### GIVEN INFORMATION
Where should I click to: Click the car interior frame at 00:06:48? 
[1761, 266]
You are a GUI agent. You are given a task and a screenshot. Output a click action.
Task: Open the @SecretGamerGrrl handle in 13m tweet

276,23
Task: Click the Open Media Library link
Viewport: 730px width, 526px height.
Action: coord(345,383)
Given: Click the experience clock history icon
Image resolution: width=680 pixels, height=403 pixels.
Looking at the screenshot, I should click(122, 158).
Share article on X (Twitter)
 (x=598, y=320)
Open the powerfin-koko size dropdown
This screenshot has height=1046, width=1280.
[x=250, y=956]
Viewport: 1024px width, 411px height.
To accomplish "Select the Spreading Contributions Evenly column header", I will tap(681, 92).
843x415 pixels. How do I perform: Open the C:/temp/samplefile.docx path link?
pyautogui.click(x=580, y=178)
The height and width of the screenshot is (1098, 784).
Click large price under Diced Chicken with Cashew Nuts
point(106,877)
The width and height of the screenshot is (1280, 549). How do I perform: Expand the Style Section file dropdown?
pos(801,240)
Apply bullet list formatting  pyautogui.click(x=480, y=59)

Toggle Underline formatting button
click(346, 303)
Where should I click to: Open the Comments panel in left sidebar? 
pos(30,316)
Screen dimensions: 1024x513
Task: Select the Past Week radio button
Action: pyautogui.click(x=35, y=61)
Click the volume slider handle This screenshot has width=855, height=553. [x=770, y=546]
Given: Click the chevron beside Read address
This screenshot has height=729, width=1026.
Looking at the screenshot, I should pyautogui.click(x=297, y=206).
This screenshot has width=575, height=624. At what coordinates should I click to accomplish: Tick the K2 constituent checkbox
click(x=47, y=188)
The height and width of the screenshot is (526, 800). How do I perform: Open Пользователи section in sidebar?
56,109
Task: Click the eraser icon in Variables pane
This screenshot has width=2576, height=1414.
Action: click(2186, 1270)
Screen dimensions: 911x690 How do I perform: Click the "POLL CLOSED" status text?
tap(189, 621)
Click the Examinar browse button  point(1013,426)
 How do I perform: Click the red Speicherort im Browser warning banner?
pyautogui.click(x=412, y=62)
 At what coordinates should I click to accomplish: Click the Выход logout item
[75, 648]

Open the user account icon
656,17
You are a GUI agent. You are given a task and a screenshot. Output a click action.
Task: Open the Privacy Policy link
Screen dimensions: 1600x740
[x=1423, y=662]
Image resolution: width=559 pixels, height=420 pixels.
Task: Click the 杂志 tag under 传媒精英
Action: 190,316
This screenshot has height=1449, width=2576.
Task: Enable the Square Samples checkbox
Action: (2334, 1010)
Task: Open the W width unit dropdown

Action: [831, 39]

### WHAT YOU HAVE TO DO
Copy every row above word for word, without changing anything.

### RESPONSE TO THIS EXERCISE
Where should I click to: Click the car interior frame at 00:06:48? 
[1761, 266]
You are a GUI agent. You are given a task and a screenshot. Output a click action.
Task: Open the @SecretGamerGrrl handle in 13m tweet

276,23
Task: Click the Open Media Library link
Viewport: 730px width, 526px height.
Action: coord(345,383)
Given: Click the experience clock history icon
Image resolution: width=680 pixels, height=403 pixels.
Looking at the screenshot, I should click(122, 158).
Share article on X (Twitter)
 (x=598, y=320)
Open the powerfin-koko size dropdown
This screenshot has height=1046, width=1280.
[x=250, y=956]
Viewport: 1024px width, 411px height.
To accomplish "Select the Spreading Contributions Evenly column header", I will tap(681, 92).
843x415 pixels. How do I perform: Open the C:/temp/samplefile.docx path link?
pyautogui.click(x=580, y=178)
The height and width of the screenshot is (1098, 784).
Click large price under Diced Chicken with Cashew Nuts
point(106,877)
The width and height of the screenshot is (1280, 549). How do I perform: Expand the Style Section file dropdown?
pos(801,240)
Apply bullet list formatting  pyautogui.click(x=480, y=59)

Toggle Underline formatting button
click(346, 303)
Where should I click to: Open the Comments panel in left sidebar? 
pos(30,316)
Screen dimensions: 1024x513
Task: Select the Past Week radio button
Action: pyautogui.click(x=35, y=61)
Click the volume slider handle This screenshot has width=855, height=553. [x=770, y=546]
Given: Click the chevron beside Read address
This screenshot has height=729, width=1026.
Looking at the screenshot, I should pyautogui.click(x=297, y=206).
This screenshot has width=575, height=624. At what coordinates should I click to accomplish: Tick the K2 constituent checkbox
click(x=47, y=188)
The height and width of the screenshot is (526, 800). How do I perform: Open Пользователи section in sidebar?
56,109
Task: Click the eraser icon in Variables pane
This screenshot has width=2576, height=1414.
Action: click(2186, 1270)
Screen dimensions: 911x690 How do I perform: Click the "POLL CLOSED" status text?
tap(189, 621)
Click the Examinar browse button  point(1013,426)
 How do I perform: Click the red Speicherort im Browser warning banner?
pyautogui.click(x=412, y=62)
 At what coordinates should I click to accomplish: Click the Выход logout item
[75, 648]

Open the user account icon
656,17
You are a GUI agent. You are given a task and a screenshot. Output a click action.
Task: Open the Privacy Policy link
Screen dimensions: 1600x740
[x=1423, y=662]
Image resolution: width=559 pixels, height=420 pixels.
Task: Click the 杂志 tag under 传媒精英
Action: 190,316
This screenshot has height=1449, width=2576.
Task: Enable the Square Samples checkbox
Action: (2334, 1010)
Task: Open the W width unit dropdown

Action: [831, 39]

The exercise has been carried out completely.